When Ole Schemion won the EPT Sanremo €10k High Roller last week for €265,000, it was his tenth live event win, and 28th final table. It also gave the 21-year-old a virtually unassailable lead in the EPT Player of the Year race, now cemented by making the final table. Schemion, already #7 on the Germany all time money list with $4.7m in live tournament winnings, first hit the spotlight at last season’s Grand Final when he won three major side events. His first live cash took place only three years ago when he took down a €1k EPT Berlin side event for €54,200 in Season 7, six months after his 18th birthday. The 1,086 POY points he has accrued in Season 10 come from ten major cashes including 7th in both the PCA High Roller and Super High Roller (and a cash in the Main), fifth at EPT Prague, and sixth in both the Barcelona High Roller and Super High Rollers (plus, of course, a cash in the Main).
Schemion no slouch online either and started his career on PokerStars by winning the MTT leaderboard in 2011. He’s made final tables in the Sunday Million, WCOOP, SCOOP and Sunday 500, and took down the Super Tuesday in 2012 for $73,027. Ole finished 7th in the PokerStars Super Tuesday just a couple of days ago for $18,947.50.

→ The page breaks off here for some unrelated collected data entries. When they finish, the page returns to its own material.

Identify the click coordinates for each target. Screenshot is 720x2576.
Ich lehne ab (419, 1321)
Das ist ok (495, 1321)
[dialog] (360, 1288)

Phua is a 49-year-old businessman from Asia who currently resides in Malaysia. Phua travels around the world competing in some of the highest buy-in tournaments and cash games and was part of the Million Dollar Cash game in Melbourne. His live tournament winnings total $2.3 million but derive from just three events on his Hendon Mob page: winning the Aspers 100K High Roller in London, third in the WSOP APAC in Melbourne last year and fourth in the APT Manila event. He regularly plays the biggest poker games in Macau.